RIP Leonard Cohen

Leonard Cohen, the hugely influential singer and songwriter whose work spanned nearly 50 years, died at the age of 82 as first confirmed by his music label, Sony Music Canada. A memorial will take place in Los Angeles at a later date. “My father passed away peacefully at his home in Los Angeles with the knowledge that he had completed what he felt was one of his greatest records,” Cohen’s son Adam wrote in a statement to Rolling Stone. “He was writing up until his last moments with his unique brand of humor.” Cohen was the dark eminence among a small pantheon of extremely influential singer-songwriters to emerge in the Sixties and early Seventies. Only Bob Dylan exerted a more profound influence upon his generation, and perhaps only Paul Simon and fellow Canadian Joni Mitchell equaled him as a song poet.

Cohen’s haunting bass voice, nylon-stringed guitar patterns and Greek-chorus backing vocals shaped evocative songs that dealt with love and hate, sex and spirituality, war and peace, ecstasy and depression. He was also the rare artist of his generation to enjoy artistic success into his Eighties, releasing his final album, You Want It Darker, earlier this year. Leonard Norman Cohen was born on September 21st, 1934, in Westmount, Quebec. He learned guitar as a teenager and formed a folk group called the Buckskin Boys. Early exposure to Spanish writer Federico Garcia Lorca turned him toward poetry – while a flamenco guitar teacher convinced him to trade steel strings for nylon. After graduating from McGill University, Cohen moved to the Greek island of Hydra, where he purchased a house for $1,500 with the help of a modest trust fund established by his father, who died when Leonard was nine. While living on Hydra, Cohen published the poetry collection Flowers for Hitler (1964) and the novels The Favourite Game (1963) and Beautiful Losers (1966).

Frustrated by poor book sales, and tired of working in Montreal’s garment industry, Cohen visited New York in 1966 to investigate the city’s robust folk-rock scene.

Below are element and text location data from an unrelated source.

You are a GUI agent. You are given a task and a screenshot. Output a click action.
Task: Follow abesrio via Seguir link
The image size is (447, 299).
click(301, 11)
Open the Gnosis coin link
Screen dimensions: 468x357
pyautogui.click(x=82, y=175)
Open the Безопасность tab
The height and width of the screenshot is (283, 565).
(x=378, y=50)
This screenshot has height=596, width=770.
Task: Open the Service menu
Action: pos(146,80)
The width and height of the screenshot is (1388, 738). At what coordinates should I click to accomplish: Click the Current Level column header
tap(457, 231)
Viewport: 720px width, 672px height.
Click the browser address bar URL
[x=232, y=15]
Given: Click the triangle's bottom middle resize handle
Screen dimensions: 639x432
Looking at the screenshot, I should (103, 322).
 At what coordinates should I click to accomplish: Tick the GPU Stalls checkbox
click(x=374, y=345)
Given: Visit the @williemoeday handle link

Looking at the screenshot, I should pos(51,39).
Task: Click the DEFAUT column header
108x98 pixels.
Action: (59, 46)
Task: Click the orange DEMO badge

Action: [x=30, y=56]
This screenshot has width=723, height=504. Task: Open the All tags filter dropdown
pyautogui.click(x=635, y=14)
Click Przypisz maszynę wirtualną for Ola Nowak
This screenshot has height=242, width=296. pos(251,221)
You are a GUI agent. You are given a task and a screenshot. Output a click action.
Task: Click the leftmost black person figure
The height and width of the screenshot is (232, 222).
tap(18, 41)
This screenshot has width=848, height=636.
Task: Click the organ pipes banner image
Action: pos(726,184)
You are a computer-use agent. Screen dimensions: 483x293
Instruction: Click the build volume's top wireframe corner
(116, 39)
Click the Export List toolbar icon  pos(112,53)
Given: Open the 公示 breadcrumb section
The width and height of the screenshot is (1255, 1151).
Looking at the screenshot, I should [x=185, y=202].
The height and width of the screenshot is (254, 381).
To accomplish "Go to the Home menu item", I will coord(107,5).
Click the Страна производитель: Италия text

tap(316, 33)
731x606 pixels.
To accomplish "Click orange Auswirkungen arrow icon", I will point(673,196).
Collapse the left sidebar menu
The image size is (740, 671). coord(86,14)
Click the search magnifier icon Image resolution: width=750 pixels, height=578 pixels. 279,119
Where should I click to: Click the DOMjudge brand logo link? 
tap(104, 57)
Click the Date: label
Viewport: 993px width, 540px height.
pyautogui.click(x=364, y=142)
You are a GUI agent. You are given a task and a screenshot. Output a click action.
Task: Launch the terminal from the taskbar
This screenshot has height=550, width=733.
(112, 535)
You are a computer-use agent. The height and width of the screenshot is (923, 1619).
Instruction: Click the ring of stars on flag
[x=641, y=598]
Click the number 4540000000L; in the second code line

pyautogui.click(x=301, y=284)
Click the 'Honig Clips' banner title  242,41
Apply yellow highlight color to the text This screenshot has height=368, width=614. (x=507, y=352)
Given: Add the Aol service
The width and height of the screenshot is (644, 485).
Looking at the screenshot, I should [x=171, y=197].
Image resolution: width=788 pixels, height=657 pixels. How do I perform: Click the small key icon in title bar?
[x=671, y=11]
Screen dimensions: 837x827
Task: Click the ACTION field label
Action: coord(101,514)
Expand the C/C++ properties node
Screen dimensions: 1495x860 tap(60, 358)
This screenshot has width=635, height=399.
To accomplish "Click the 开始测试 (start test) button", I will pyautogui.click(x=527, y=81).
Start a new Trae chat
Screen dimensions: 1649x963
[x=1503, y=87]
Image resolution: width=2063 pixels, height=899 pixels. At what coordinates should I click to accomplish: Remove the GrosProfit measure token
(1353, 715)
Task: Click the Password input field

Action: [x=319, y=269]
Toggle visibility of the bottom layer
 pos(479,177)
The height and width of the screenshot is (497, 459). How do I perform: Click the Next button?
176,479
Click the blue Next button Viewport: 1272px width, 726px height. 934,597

He met folk singer Judy Collins, who later that year included two of his songs, including the early hit “Suzanne,” on her album In My Life. His New York milieu included Andy Warhol, the Velvet Underground, and, most importantly, the haunting German singer Nico, whose despondent delivery he may have emulated on his exquisite 1967 album Songs of Leonard Cohen. His next two albums, Songs From a Room (1969) and Songs of Love and Hate (1971), benefited from the spare production of Bob Johnston, along with a group of seasoned session musicians that included Charlie Daniels. During the Seventies, Cohen set out on the first of the many long, intense tours he would reprise toward the end of his career.

Cohen’s relationship with Suzanne Elrod during most of the Seventies resulted in two children, the photographer Lorca Cohen and Adam Cohen, who leads the group Low Millions. Cohen was well known for his wandering ways, and his most stable relationships were with backing singers Laura Branigan, Sharon Robinson, Anjani Thomas, and, most notably, Jennifer Warnes, who he wrote with and produced (Warnes frequently performed Cohen’s music). After indulging in a variety of international styles on Recent Songs (1979), Cohen accorded Warnes full co-vocal credit on 1984’s Various Positions. Various Positions included “Hallelujah,” a meditation on love, sex and music that would become Cohen’s best-known composition. Cohen returned to the label in 1988 with I’m Your Man, an album of sly humor and social commentary that launched the synths-and-gravitas style he continued on The Future (1992).

In 1995, Cohen halted his career, entered the Mt. Baldy Zen Center outside of Los Angeles, became an ordained Buddhist monk and took on the Dharma name Jikan (“silence”). Cohen broke his musical silence in 2001 with Ten New Songs. To replenish the funds that his longtime manager, Kelley Lynch embellished from his account, Cohen undertook an epic world tour during which he would perform 387 shows from 2008 to 2013. He continued to record as well, releasing Old Ideas (2012) and Popular Problems, which hit U.S. shops a day after his eightieth birthday. In October 2016, he released You Want It Darker, produced by his son Adam. Severe back issues made it difficult for Cohen to leave his home, so Adam placed a microphone on his dining room table and recorded him on a laptop. Cohen was survived by his two children and two grandchildren.